The D.C. Circuit Court of Appeals has denied Entergy’s repeat attempt to revive a 50% minimum capacity obligation rule for MISO’s load-serving entities.
MISO's unsuccessful minimum capacity obligation rule, devised in 2021, was struck down a third time, this time by the D.C. Circuit Court of Appeals. Entergy attempted to save it, but the court decided Entergy lacked standing to challenge FERC's prior orders on the rule.
The court concluded in an April 15 decision that Entergy lacked standing to request the discarded rule be implemented (22-1334). The minimum capacity obligation would have required MISO load-serving entities to demonstrate they obtained at least 50% of the capacity required to serve peak load obligations ahead of and without the assistance of MISO’s capacity auctions.
“Even if we were to consider the standing arguments Entergy now belatedly advances, the company has not demonstrated the necessary concrete, imminent and redressable injury,” the court decided.

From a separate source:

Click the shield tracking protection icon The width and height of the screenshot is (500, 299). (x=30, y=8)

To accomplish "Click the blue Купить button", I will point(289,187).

The case dates to MISO’s successful bid to create seasonal capacity auctions paired with availability-based resource accreditations.
FERC in 2022 allowed MISO to conduct four seasonal capacity auctions and apply a seasonal accreditation mostly based on a thermal generating unit’s past performance during tight system conditions. However, the commission blocked MISO’s companion proposal to institute a minimum capacity obligation (ER22-496). (See FERC Again Rejects MISO Minimum Capacity Obligation.)
At the time, MISO reasoned that such a rule would keep suppliers from relying too heavily on its capacity auction to serve their customers’ needs. The RTO thought it would encourage proactive bilateral contracting and better maintain resource adequacy.
But FERC said MISO did not fully contemplate how the proposal could give its largest utilities too much market power. The commission rejected the rule a second time on rehearing requests from MISO and Entergy’s operating companies. Entergy took its challenge to the D.C. Circuit Court. (See Entergy Seeks Review of FERC’s Block on MISO Capacity Obligation.) The D.C. Circuit said Entergy’s opening brief lacked argument, analysis and evidence to support its standing in the case.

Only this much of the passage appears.